Nicole Mari le Lundi 21 Mai 2018 à 21:11

Le comité Solidarité Corse-Catalogne / cumitatu sulidarità Corsica-Catalunya, récemment créé à l’initiative de l’ex-député européen François Alfonsi, se mobilise contre « les graves atteintes portées aux libertés publiques en Catalogne par le gouvernement espagnol ». Il a, donc, décidé d’organiser un débat sur le sujet, le mercredi 23 mai, à 18h à la salle polyvalente de Lupinu à Bastia. Avec comme invitée exceptionnelle : Elisenda Paluzie, la nouvelle présidente de l’ANC (Assemblée nationale catalane), l’une des deux associations majeures de la société civile catalane à l’origine des massives manifestations de rue pour l’autodétermination. François Alfonsi explique, à Corse Net Infos, que la venue d’Elisenda Paluzie à Bastia participe à la construction de la chaîne de solidarité européenne qui se mobilise pour la démocratie en Catalogne et la libération des dirigeants politiques « arbitrairement détenus » par l'Etat espagnol.



Corse-Catalogne : La présidente de l’ANC, Elisenda Paluzie, à Bastia pour défendre la cause catalane
- Vous avez invité Elisenda Paluzie. Qui est-ce exactement ?
- Deux très grosses associations ont encadré depuis 2010, en Catalogne, tout le processus d’autodétermination et les manifestations qui l’ont précédé. L’une est une vieille association qui s’appelle Omnium Cultural. L’autre, créée en 2010, est l’Assemblée nationale catalane (ANC). Elle compte plus 420 000 adhérents et est capable de mobiliser des centaines de milliers de bénévoles. Au moment du référendum d’autodétermination du 1er octobre, elle a fait ouvrir les bureaux de vote, occupé les écoles pour empêcher la police de les fermer… Elle organise, encadre et contrôle l’ensemble des manifestations publiques. Son président, Jordi Sanchez, a été l’un des premiers à être arrêté et emprisonné par Madrid suite à la proclamation d’indépendance. Il est en prison depuis sept mois. Elisenda Paluzie, qui est une universitaire, vient d’être élue pour le remplacer. L’ANC est une structure de la société civile catalane extrêmement puissante et très intéressante à découvrir. Accueillir sa présidente à Bastia est une grande chance.
 
- Pourquoi organiser un débat en Corse sur la question catalane ?

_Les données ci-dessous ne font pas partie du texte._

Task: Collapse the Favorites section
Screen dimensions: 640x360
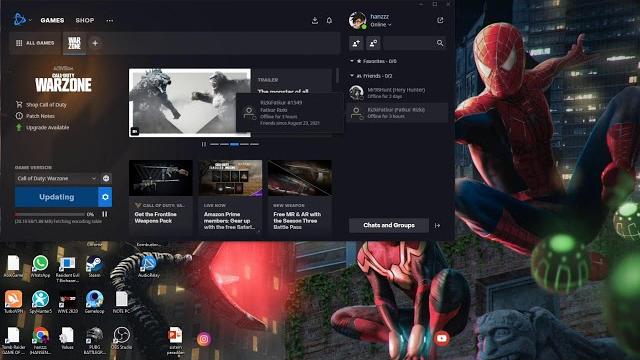Action: pyautogui.click(x=352, y=61)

- Ce qui va aider nos amis catalans, c’est la pression des opinions publiques. C’est essentiellement parce qu’il y a eu de grosses campagnes de presse qu’en Belgique et en Allemagne, les appareils judiciaires n’ont pas été dans le sens des autorités espagnoles. Les opinions publiques de ces deux pays ont pris conscience que ce que vit la Catalogne est une terrible régression démocratique pour l’Europe. Des gens, qui ont simplement défendu leurs idées sans commettre aucune violence, uniquement par des moyens démocratiques, et avec l’appui de millions de votes de la population catalane, ont été jetés en prison. Ces gens sont tout à fait légitimes et n’ont certainement pas leur place en prison ! Cela pose un vrai problème à l’Union européenne (UE) ! Il est normal que la Corse se mobilise aussi parce qu’elle est concernée par cette régression que l’Espagne impose à l’Europe sur le terrain démocratique.
 
- Est-ce pour cela que vous avez créé le comité Solidarité Corse-Catalogne ?

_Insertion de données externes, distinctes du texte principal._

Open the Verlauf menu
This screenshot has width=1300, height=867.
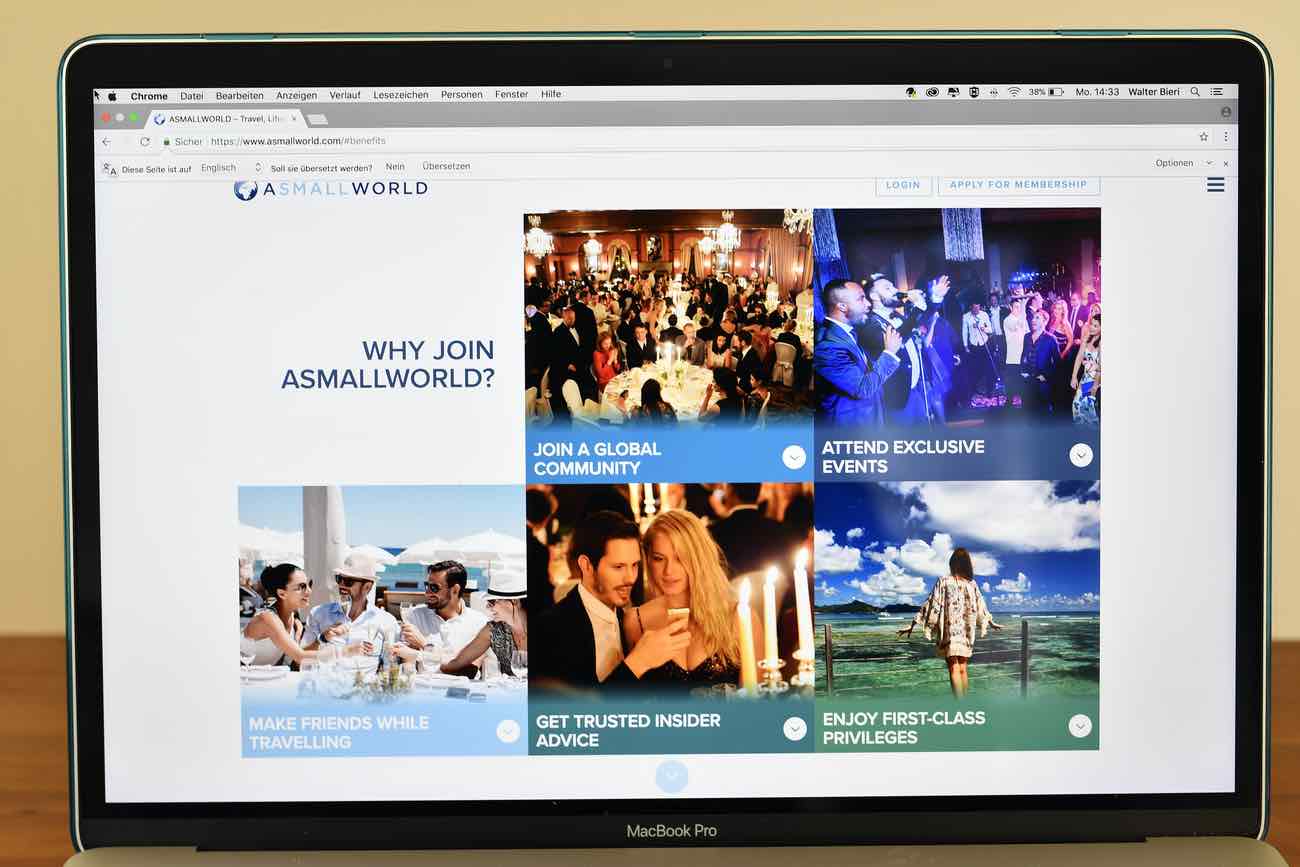tap(345, 95)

- Oui ! La création du comité Solidarité Corse-Catalogne a été spontanée. En tant qu’ancien député européen, j’ai été invité à participer à un débat à Nice en soutien à la Catalogne. Le débat était animé par la Ligue des droits de l’Homme (LDH) de Nice. Je me suis dit qu’on pouvait faire la même chose en Corse et j’ai appelé André Paccou, le représentant de la LDH Corse. Nous avons, donc, pris l’initiative de structurer un comité de solidarité avec des gens que j’avais souvent rencontrés en Catalogne comme Marie-Pascale Castelli, François Tortos qui est catalan, ou encore Minicale.

- Vous parlez de pression des opinions publiques, mais les gouvernements soutiennent Madrid. L’Europe ne reste-elle pas très frileuse sur cette question ?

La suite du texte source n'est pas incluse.